▸ **PROVIDED DATA**:
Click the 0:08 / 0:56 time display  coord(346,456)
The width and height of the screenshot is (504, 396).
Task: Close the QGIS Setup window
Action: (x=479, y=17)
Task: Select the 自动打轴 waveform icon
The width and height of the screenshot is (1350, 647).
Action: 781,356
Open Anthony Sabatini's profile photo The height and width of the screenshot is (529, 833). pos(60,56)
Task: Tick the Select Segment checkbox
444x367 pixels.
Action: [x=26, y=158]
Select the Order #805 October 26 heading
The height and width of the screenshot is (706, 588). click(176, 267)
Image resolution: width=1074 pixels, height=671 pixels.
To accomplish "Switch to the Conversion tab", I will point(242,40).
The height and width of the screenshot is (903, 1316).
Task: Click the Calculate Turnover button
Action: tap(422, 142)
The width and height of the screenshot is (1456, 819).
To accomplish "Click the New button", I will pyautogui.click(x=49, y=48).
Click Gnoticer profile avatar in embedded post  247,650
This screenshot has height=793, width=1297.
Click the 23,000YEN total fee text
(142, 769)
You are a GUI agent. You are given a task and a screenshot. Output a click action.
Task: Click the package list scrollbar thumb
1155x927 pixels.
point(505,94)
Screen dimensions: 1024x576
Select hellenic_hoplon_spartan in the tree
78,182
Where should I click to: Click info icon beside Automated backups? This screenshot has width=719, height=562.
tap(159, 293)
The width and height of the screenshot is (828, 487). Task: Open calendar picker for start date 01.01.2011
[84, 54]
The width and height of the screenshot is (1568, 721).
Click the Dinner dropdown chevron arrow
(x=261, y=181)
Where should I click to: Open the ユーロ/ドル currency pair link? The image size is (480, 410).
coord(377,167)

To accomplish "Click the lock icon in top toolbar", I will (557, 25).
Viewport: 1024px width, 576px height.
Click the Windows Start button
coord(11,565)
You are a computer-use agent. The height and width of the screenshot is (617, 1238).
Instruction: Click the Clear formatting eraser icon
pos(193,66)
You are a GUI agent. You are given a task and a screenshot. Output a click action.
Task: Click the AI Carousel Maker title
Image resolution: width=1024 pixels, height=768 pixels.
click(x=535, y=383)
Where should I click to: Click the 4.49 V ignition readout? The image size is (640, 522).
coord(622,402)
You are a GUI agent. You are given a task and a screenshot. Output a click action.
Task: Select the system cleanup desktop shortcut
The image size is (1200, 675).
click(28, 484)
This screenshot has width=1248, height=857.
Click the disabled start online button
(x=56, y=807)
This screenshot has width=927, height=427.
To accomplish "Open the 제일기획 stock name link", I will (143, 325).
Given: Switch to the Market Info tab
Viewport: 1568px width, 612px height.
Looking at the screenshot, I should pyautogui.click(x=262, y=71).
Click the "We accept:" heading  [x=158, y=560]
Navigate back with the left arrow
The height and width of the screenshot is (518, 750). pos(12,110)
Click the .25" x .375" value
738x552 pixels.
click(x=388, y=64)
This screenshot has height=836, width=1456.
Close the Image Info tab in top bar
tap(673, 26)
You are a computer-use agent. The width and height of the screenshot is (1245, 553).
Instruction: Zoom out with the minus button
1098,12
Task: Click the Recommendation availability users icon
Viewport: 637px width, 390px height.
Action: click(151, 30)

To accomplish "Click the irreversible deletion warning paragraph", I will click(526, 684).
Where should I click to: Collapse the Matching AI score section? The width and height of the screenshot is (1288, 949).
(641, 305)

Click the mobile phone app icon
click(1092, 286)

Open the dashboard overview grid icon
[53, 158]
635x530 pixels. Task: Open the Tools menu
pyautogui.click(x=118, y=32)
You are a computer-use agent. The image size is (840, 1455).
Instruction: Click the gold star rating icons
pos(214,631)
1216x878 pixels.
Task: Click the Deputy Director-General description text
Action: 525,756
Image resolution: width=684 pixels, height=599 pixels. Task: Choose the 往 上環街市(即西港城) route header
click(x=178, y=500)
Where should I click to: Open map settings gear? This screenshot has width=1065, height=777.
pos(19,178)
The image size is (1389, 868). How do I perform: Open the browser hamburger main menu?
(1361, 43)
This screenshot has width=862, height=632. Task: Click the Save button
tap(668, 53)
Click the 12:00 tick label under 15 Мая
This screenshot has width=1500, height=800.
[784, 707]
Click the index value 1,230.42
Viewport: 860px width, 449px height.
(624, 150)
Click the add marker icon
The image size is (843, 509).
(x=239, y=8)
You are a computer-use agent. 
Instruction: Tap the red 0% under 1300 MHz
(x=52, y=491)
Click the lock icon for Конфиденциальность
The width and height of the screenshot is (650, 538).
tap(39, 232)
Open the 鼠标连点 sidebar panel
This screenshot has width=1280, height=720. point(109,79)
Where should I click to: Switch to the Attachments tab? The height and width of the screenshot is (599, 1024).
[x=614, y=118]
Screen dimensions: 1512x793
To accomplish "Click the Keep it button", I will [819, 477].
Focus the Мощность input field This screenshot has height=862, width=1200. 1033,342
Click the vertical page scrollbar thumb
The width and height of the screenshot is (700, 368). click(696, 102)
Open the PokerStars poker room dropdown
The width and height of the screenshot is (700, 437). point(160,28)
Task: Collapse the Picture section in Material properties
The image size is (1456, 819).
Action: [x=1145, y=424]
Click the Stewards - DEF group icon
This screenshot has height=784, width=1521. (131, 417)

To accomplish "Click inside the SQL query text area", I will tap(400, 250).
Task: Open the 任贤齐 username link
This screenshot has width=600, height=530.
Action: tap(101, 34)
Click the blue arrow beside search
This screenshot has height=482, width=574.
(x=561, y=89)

▸ **EXERCISE PROMPT**:
Copy the records verbatim, from the line that contains "Task: Click the Recommendation" up to and including the line that contains "The width and height of the screenshot is (700, 368).".

▸ **RESPONSE FOR THIS EXERCISE**:
Task: Click the Recommendation availability users icon
Viewport: 637px width, 390px height.
Action: click(151, 30)

To accomplish "Click the irreversible deletion warning paragraph", I will click(526, 684).
Where should I click to: Collapse the Matching AI score section? The width and height of the screenshot is (1288, 949).
(641, 305)

Click the mobile phone app icon
click(1092, 286)

Open the dashboard overview grid icon
[53, 158]
635x530 pixels. Task: Open the Tools menu
pyautogui.click(x=118, y=32)
You are a computer-use agent. The image size is (840, 1455).
Instruction: Click the gold star rating icons
pos(214,631)
1216x878 pixels.
Task: Click the Deputy Director-General description text
Action: 525,756
Image resolution: width=684 pixels, height=599 pixels. Task: Choose the 往 上環街市(即西港城) route header
click(x=178, y=500)
Where should I click to: Open map settings gear? This screenshot has width=1065, height=777.
pos(19,178)
The image size is (1389, 868). How do I perform: Open the browser hamburger main menu?
(1361, 43)
This screenshot has width=862, height=632. Task: Click the Save button
tap(668, 53)
Click the 12:00 tick label under 15 Мая
This screenshot has width=1500, height=800.
[784, 707]
Click the index value 1,230.42
Viewport: 860px width, 449px height.
(624, 150)
Click the add marker icon
The image size is (843, 509).
(x=239, y=8)
You are a computer-use agent. 
Instruction: Tap the red 0% under 1300 MHz
(x=52, y=491)
Click the lock icon for Конфиденциальность
The width and height of the screenshot is (650, 538).
tap(39, 232)
Open the 鼠标连点 sidebar panel
This screenshot has width=1280, height=720. point(109,79)
Where should I click to: Switch to the Attachments tab? The height and width of the screenshot is (599, 1024).
[x=614, y=118]
Screen dimensions: 1512x793
To accomplish "Click the Keep it button", I will [819, 477].
Focus the Мощность input field This screenshot has height=862, width=1200. 1033,342
Click the vertical page scrollbar thumb
The width and height of the screenshot is (700, 368). click(696, 102)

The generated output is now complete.